Bu tür iktidarların ortak özelliklerini ise keyfileşme, şahsileşme ve otoriterleşme oluşturuyor
Avrupa'daki birkaç çekirdek ülkenin dışına doğru hareket ettikçe, bu dalga kesifleşiyor. Çin, ABD, Rusya, Türkiye gibi ülkeler arasında dozları ve tarzları biraz farklı bir yönetim benzerliği kokusu bile saçıyor. Muhalifini öldüreni var, hapse atanı var, itibarsızlaştıranı, hareket alanını yok edeni var
Bu iktidarlar yerleşik demokrasilerin, temelinde insan hakları ve siyasi liberal özgürlüklerin yattığı düzenleri tahrip ediyorlar.
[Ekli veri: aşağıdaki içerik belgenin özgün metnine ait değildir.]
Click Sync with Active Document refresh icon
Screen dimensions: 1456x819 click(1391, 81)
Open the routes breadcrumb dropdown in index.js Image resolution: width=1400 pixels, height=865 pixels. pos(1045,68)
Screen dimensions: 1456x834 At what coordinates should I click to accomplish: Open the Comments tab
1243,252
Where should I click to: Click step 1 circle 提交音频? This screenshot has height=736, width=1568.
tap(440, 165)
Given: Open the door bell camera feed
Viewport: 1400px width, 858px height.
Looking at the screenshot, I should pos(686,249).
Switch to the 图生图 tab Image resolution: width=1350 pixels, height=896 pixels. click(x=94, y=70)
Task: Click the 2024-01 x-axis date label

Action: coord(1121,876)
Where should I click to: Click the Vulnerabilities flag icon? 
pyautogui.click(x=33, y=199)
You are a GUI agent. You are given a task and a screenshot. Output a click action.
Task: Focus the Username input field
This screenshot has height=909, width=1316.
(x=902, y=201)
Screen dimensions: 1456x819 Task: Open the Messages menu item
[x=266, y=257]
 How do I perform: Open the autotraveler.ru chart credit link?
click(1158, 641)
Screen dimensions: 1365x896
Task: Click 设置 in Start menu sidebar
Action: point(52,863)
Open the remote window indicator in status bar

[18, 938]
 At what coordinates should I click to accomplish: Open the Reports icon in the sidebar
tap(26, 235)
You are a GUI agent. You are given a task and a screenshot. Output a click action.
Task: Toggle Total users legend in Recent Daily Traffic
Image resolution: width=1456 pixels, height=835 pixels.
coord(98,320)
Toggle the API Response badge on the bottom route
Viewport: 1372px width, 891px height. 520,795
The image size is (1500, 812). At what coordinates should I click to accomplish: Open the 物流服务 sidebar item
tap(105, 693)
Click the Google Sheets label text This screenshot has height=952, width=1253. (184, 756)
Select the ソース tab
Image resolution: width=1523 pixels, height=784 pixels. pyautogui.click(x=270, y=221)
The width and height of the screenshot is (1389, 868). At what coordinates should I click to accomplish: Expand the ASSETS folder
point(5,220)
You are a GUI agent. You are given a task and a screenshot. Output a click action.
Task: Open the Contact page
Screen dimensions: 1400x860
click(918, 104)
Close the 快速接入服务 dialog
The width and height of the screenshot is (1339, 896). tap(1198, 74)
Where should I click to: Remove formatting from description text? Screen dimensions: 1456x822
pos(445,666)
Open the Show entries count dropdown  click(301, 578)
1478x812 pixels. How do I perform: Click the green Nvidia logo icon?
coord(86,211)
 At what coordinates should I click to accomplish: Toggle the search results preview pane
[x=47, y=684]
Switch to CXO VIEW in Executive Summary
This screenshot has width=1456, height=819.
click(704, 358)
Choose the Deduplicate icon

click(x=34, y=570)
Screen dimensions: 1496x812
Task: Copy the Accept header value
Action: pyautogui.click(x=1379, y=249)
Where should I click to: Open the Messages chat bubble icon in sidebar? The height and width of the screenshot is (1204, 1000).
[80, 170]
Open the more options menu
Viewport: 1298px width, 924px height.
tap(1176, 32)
Kurumları, kurumsal aklı geri itiyor, yargı kararlarını görmezden geliyor, şahsa bağlı karar süreçlerini tesis ediyorlar. Milli fayda, güç, yayılma, başarı siyasetlerinin eksenini oluşturuyor.
Tarihin bu yükselen dalgası, özgürlük ve demokratik kazanımların karşısında duran bir dalga. Buna, faşizmin kuzeni olarak tabir edilmesi hiç de yanlış değil.
Trump'ın iktidarı devraldığı andan itibaren attığı adımlar ortada. Sınırları kapamak, ülke bürokrasini baştan aşağı kendisine uygun bir şekilde yapılandırmak, yargı kararlarıyla didişmek, sağdan soldan toprak talep etmek, Gazze'ye olarak el koyduğunu ilan etmek
İrkiliyor muyuz
Hem de nasıl
Şaşırıyor muyuz
Hayır
Türkiye'nin durumuyla ne kadar benzer!
Ülkede olan çok şey irkiltiyor, ama şaşırtmıyor.
Yürütmeyi ve cumhurbaşkanını eleştirirseniz, gözaltına alınıp tutuklanabiliyorsunuz.
Bir gazetecinin yaptığı haber, devlet birimleri tarafından yalanlanıyorsa, hakkında soruşturma açılabiliyor.
RTÜK başkanı, bundan böyle "iyi gelişmelerden" söz etmeyen yayın organlarının cezai yaptırıma uğrayacağını açıklıyor.
Cumhurbaşkanı zaman zaman yargı kararlarını tanımıyor, mahkemeleri "yeniden görüşmeye ve doğru karar" almaya itiyor.
Kimi sanıklar ceza hukukunda olmayan suçlarla itham edilebiliyor.
Başta DEM olmak üzere bazı siyasi partilerin hakkında adli gerekçelerle görevden başkanları alınırken yerlerine başka bir siyasi değil, devlet memuru geliyor. Suçun şahsiliği yerine siyasi aidiyet suçu devreye giriyor. Toplumsal irade seçilmişler yerine atanmışlarla devletleştiriliyor.